## Description of the task
Write out the lines of the records from the one containing "Click the Item column header" to the very last, keeping each exactly as it is.

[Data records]
········
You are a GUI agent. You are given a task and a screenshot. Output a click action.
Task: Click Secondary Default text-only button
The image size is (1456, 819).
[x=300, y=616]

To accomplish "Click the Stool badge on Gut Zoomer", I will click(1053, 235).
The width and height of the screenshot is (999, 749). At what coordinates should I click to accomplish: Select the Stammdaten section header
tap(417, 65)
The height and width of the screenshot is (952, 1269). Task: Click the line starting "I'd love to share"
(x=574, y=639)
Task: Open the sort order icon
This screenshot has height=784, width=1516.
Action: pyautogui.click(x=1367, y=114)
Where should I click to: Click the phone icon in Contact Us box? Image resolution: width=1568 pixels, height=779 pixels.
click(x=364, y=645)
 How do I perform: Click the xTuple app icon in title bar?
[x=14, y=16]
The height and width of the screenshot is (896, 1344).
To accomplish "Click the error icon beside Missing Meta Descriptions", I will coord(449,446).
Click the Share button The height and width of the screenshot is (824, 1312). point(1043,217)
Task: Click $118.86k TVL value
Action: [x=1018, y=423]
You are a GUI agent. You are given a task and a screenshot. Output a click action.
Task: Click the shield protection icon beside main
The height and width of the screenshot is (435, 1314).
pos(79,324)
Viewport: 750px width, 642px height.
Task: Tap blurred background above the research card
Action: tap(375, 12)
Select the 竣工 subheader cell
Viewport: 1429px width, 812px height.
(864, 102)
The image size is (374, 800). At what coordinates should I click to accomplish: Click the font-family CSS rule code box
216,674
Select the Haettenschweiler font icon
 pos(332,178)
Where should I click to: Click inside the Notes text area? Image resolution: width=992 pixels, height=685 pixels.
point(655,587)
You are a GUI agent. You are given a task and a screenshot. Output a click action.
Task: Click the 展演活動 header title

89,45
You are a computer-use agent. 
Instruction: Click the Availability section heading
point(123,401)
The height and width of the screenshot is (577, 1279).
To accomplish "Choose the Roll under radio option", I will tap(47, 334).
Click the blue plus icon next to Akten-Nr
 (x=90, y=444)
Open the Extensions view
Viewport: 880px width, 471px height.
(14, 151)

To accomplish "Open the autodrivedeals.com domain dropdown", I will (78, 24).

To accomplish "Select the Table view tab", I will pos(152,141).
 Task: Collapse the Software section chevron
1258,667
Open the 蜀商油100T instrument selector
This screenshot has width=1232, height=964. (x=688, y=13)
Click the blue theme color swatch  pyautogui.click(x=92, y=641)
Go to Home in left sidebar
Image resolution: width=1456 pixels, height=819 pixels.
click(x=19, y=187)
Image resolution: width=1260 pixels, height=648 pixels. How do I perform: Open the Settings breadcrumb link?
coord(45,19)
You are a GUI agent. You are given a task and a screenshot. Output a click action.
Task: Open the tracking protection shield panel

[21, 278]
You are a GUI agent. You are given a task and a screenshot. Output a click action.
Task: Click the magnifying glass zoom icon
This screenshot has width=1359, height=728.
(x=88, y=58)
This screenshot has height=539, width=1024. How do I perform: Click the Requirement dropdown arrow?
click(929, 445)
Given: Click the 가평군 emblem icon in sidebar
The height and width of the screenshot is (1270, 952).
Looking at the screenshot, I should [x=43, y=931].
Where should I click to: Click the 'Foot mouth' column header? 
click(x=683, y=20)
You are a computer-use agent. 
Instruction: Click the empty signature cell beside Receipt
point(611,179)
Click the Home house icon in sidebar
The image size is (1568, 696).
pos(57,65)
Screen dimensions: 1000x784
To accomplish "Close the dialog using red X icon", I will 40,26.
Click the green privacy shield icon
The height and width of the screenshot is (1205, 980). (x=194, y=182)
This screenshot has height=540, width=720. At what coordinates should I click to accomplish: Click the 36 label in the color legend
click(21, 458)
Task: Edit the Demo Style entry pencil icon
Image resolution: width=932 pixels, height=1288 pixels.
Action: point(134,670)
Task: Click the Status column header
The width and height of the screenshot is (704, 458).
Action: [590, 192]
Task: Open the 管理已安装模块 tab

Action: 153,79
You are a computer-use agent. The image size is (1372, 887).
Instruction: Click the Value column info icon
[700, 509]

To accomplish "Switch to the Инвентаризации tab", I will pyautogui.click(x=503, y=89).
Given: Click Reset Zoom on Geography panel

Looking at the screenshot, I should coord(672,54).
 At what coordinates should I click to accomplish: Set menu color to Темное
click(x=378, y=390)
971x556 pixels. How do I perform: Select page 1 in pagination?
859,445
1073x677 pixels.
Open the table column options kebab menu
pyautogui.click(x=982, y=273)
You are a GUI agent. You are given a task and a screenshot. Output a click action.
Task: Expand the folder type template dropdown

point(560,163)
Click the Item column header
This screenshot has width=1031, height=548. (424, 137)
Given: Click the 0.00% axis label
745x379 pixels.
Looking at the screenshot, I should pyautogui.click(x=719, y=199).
········
## Your solution
Click the Item column header
This screenshot has width=1031, height=548. (424, 137)
Given: Click the 0.00% axis label
745x379 pixels.
Looking at the screenshot, I should pyautogui.click(x=719, y=199).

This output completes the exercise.